Only lines holding the string "agent" are wanted; copy each one from the material.

▼

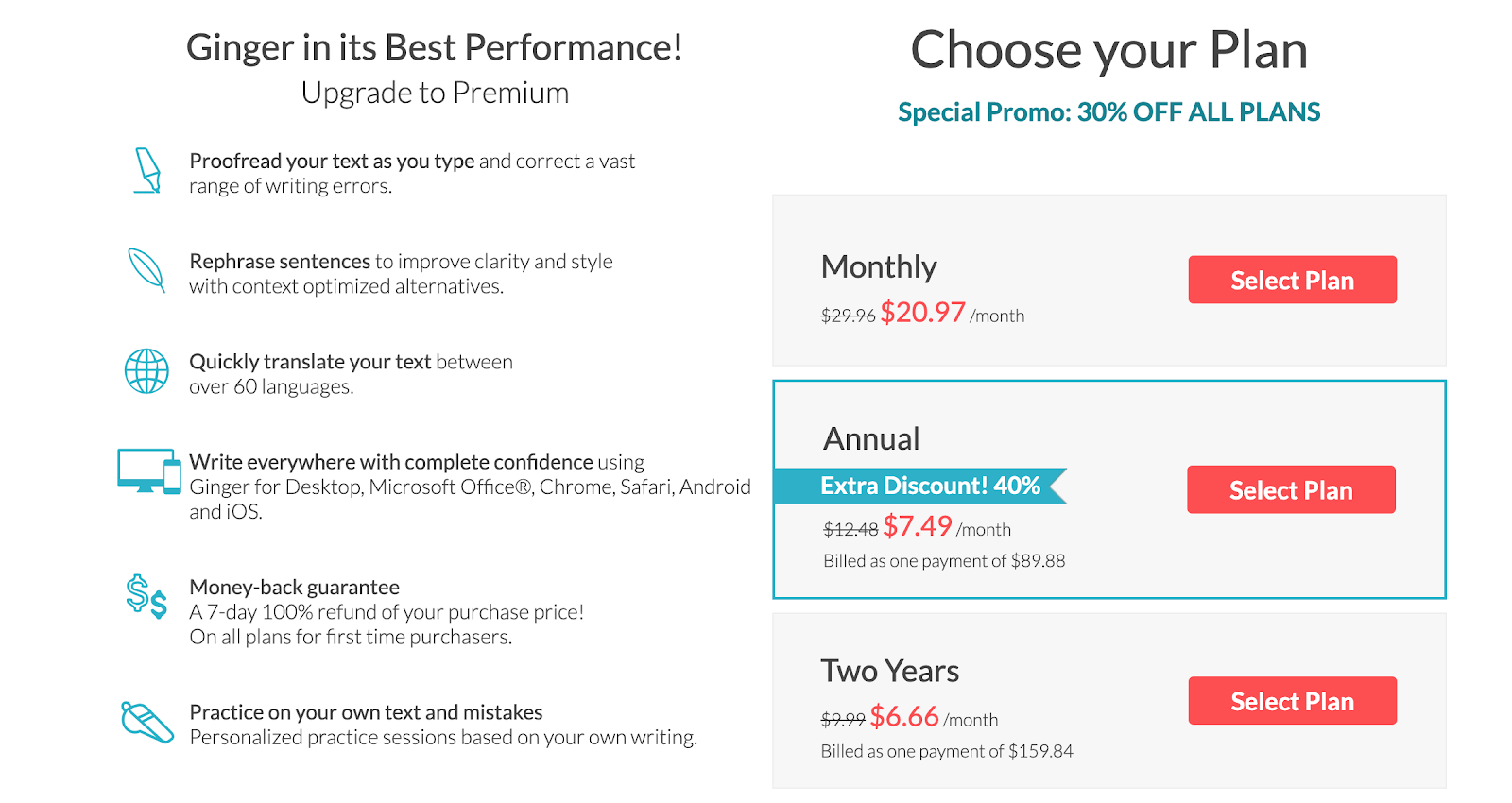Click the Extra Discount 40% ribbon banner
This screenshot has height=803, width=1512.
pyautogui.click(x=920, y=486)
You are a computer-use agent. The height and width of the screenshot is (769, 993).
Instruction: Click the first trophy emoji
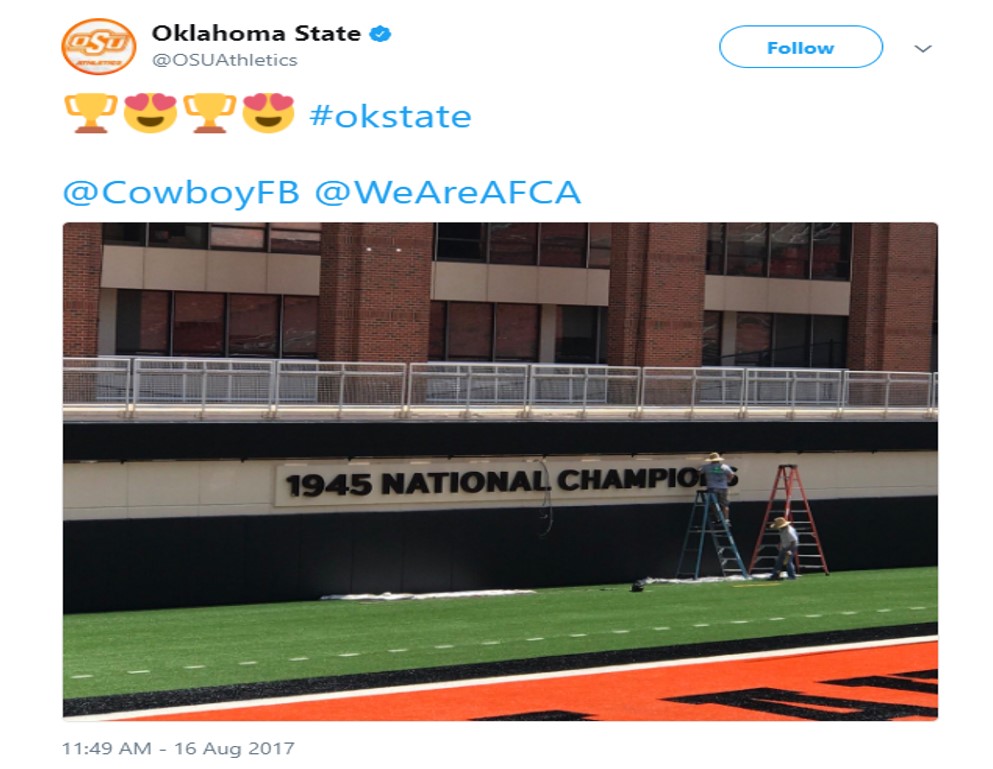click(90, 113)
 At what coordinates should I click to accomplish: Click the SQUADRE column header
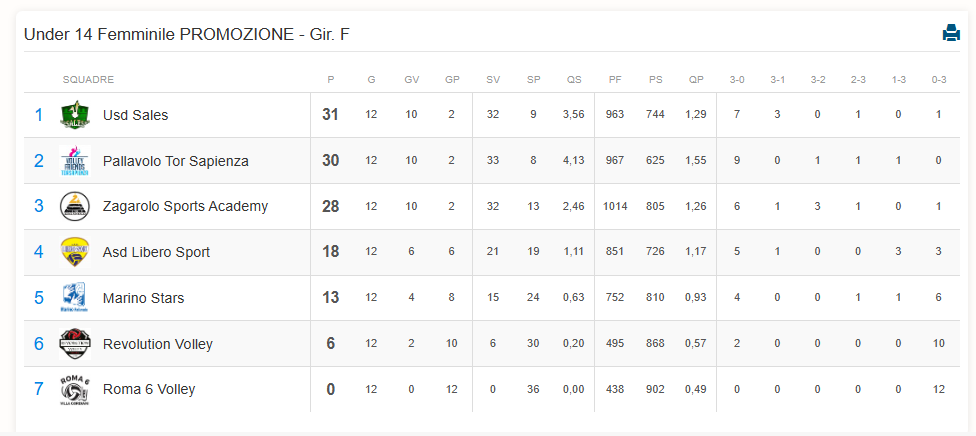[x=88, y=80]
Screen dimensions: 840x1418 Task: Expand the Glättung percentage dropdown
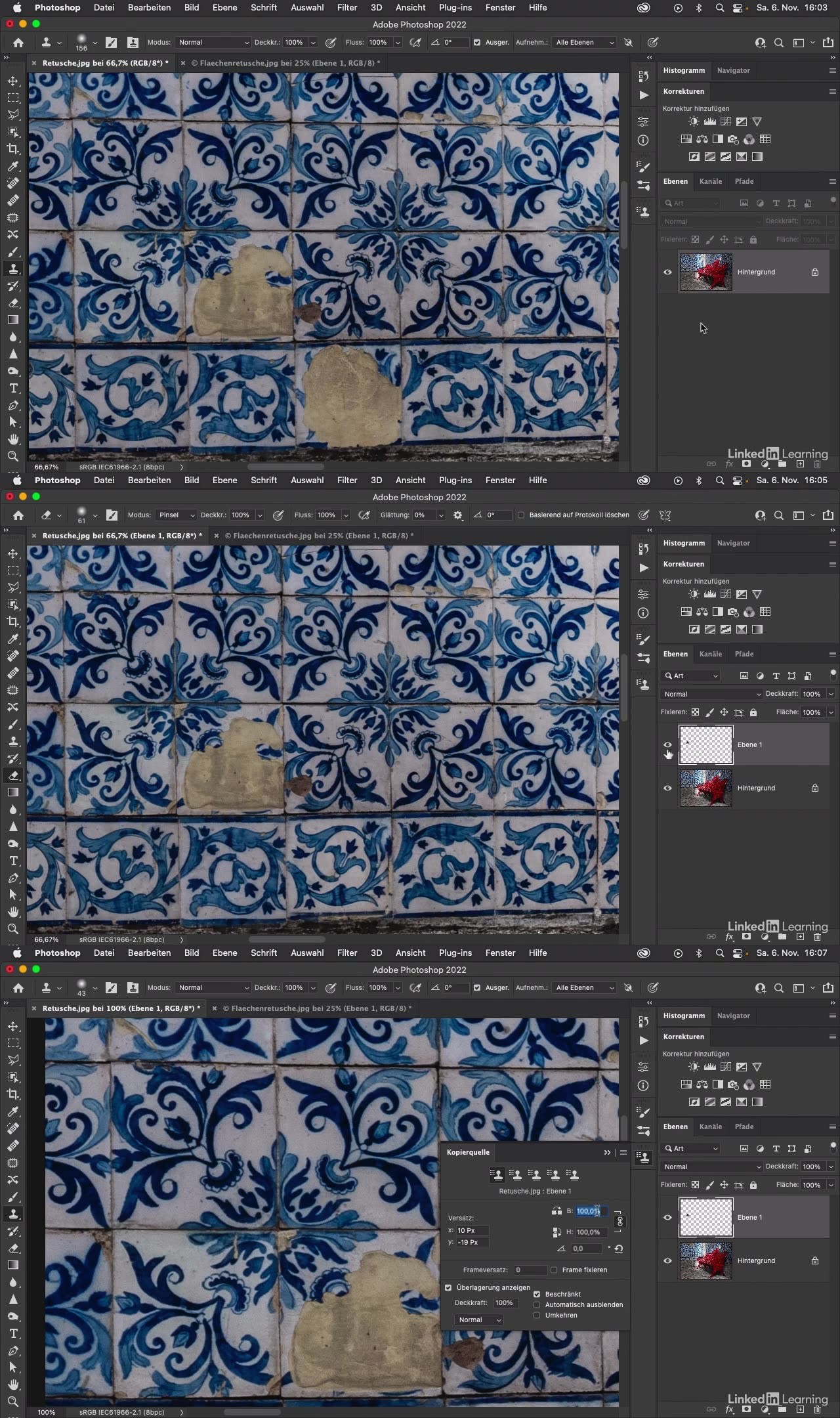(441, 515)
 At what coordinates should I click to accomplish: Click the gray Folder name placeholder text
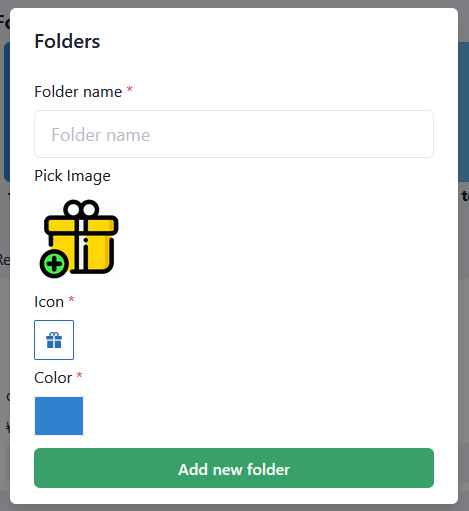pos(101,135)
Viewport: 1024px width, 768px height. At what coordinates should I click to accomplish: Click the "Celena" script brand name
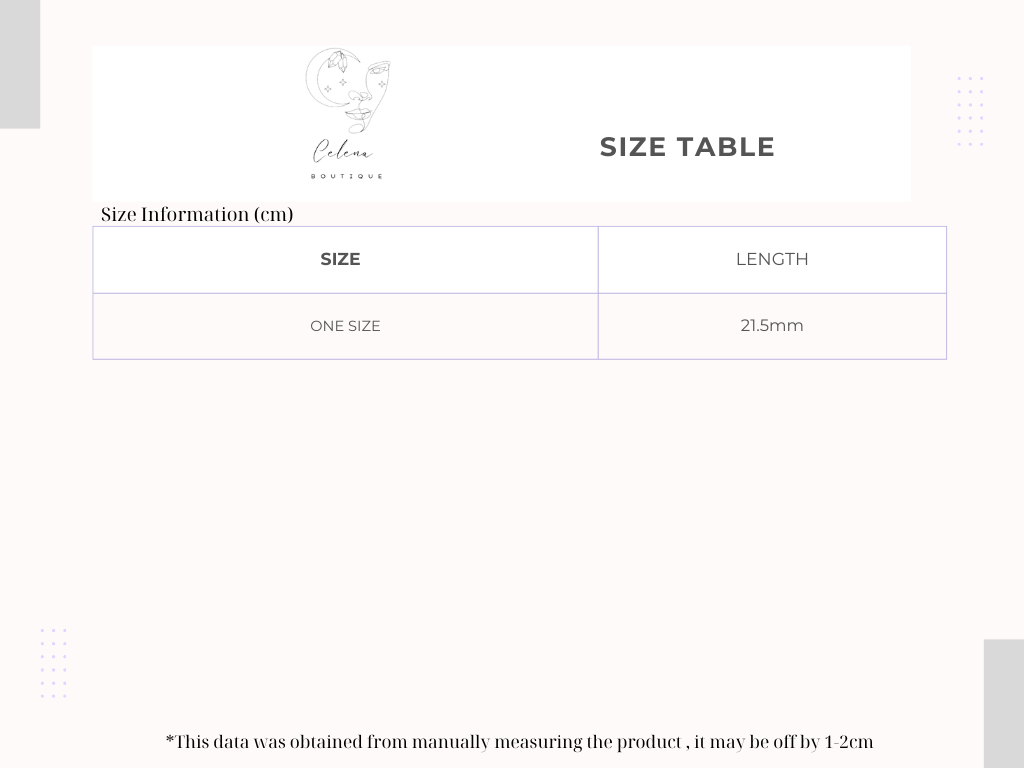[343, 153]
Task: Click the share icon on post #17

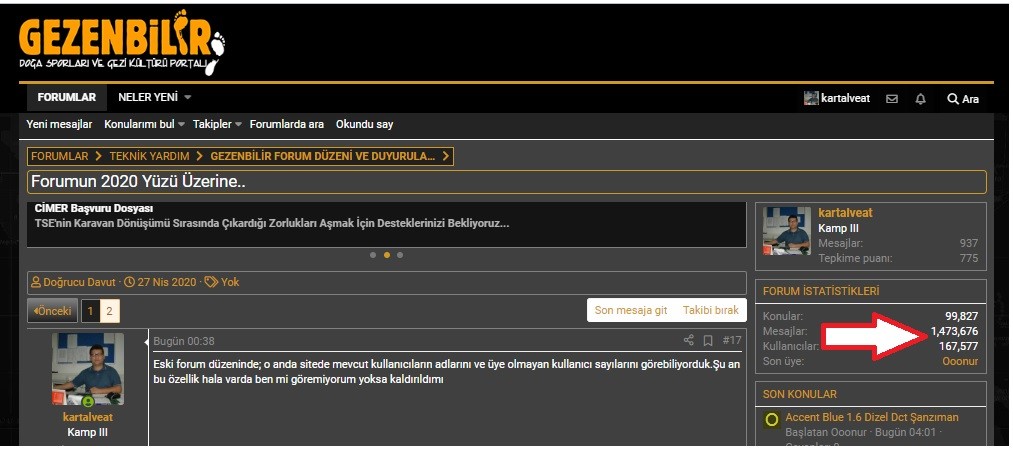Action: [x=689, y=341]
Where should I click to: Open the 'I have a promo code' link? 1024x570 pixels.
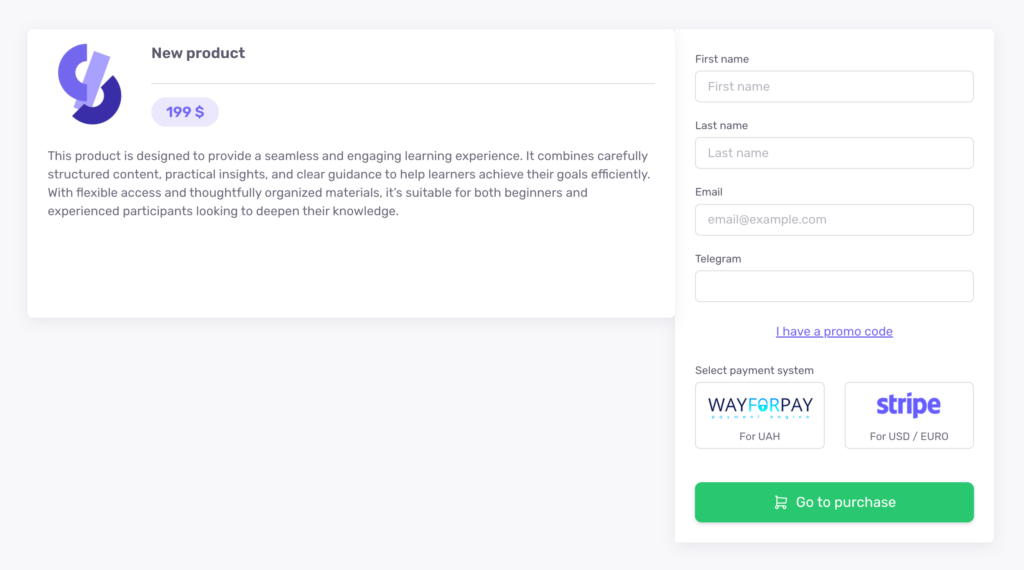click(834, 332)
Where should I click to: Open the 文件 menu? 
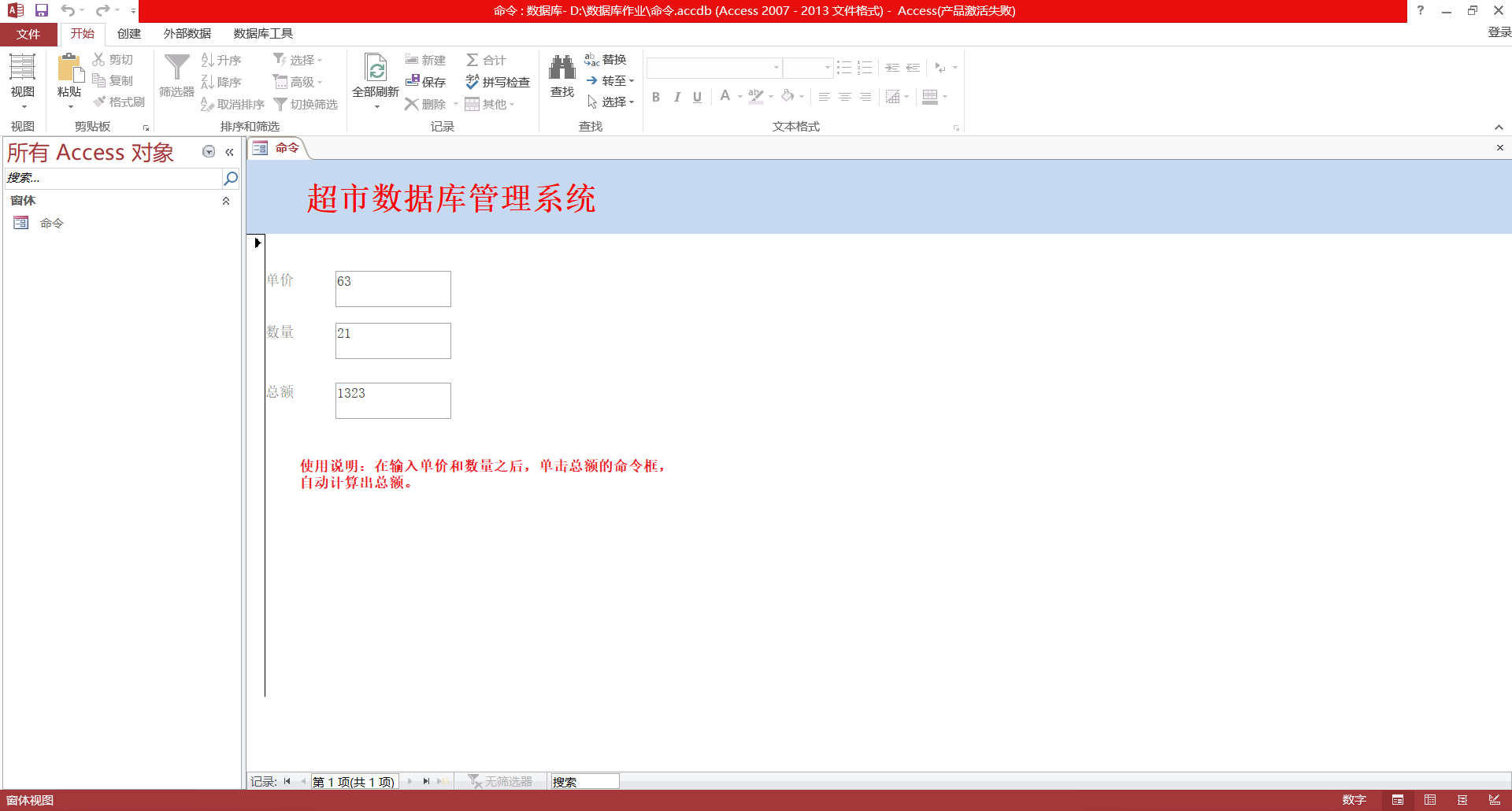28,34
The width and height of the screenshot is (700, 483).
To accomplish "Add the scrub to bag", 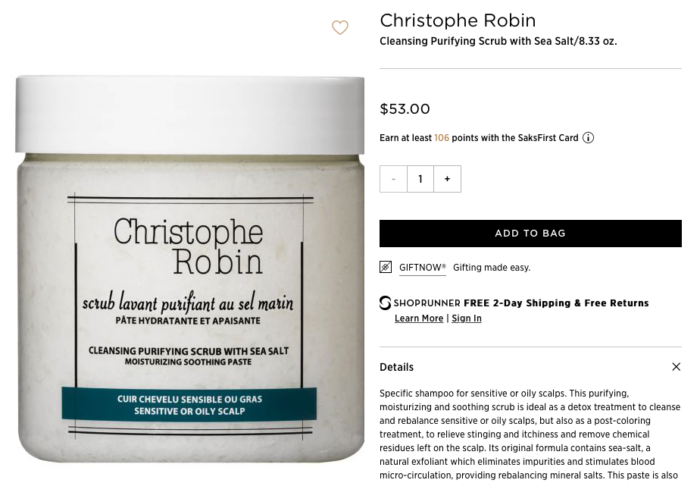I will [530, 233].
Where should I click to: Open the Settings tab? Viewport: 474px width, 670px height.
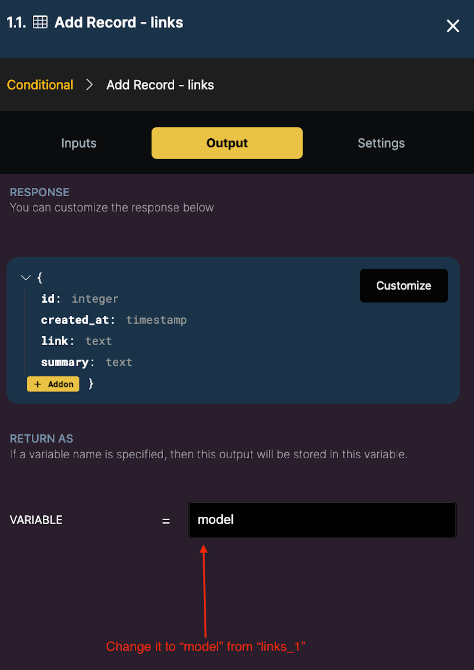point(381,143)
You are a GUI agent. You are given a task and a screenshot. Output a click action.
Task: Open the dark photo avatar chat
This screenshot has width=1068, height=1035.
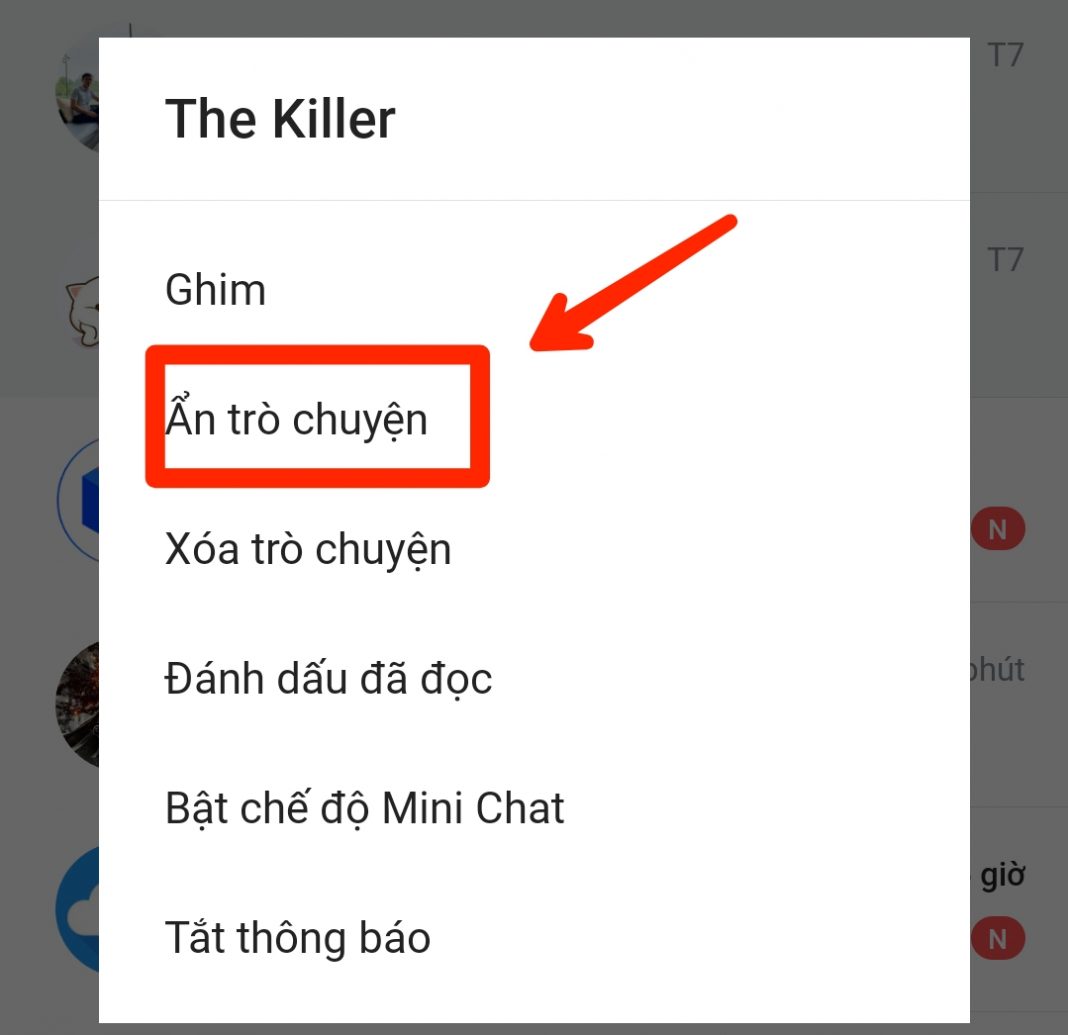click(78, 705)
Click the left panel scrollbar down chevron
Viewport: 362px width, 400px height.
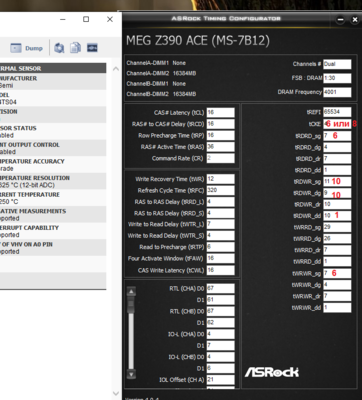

▲

■ **Solution to the exercise**:
You are a computer-use agent. The height and width of the screenshot is (769, 993).
You are a GUI agent. You are given a task and a screenshot. Output a click action.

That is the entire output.